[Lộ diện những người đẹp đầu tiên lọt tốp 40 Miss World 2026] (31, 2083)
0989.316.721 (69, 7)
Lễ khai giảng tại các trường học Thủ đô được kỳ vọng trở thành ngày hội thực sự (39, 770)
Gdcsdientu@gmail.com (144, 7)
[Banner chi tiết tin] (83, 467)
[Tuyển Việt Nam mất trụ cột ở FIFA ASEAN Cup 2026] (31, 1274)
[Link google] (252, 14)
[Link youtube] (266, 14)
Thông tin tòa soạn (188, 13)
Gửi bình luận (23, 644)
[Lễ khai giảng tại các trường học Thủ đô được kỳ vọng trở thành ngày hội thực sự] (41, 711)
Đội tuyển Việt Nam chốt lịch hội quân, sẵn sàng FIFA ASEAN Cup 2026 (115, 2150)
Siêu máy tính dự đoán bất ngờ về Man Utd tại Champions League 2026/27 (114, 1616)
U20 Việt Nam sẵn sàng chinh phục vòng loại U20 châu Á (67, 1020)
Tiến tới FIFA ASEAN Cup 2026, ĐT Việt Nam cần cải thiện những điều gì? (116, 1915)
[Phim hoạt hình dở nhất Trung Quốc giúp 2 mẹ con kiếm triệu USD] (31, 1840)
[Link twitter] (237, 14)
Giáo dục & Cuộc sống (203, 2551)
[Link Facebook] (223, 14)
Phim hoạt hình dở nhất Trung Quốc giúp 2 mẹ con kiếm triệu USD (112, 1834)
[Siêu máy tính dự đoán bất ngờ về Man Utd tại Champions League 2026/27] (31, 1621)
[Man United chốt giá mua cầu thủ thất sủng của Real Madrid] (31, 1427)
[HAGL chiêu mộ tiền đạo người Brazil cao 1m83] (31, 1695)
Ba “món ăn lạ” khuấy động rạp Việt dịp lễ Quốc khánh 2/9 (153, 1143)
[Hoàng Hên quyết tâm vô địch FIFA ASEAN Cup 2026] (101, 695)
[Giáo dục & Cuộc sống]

------------------------------

## Your instructions
Once the line with "sự (39, 770)" is found in the records above, print exactly that line and every line after it through the line with "Gửi bình luận (23, 644)".

## Output for this exercise
Lễ khai giảng tại các trường học Thủ đô được kỳ vọng trở thành ngày hội thực sự (39, 770)
Gdcsdientu@gmail.com (144, 7)
[Banner chi tiết tin] (83, 467)
[Tuyển Việt Nam mất trụ cột ở FIFA ASEAN Cup 2026] (31, 1274)
[Link google] (252, 14)
[Link youtube] (266, 14)
Thông tin tòa soạn (188, 13)
Gửi bình luận (23, 644)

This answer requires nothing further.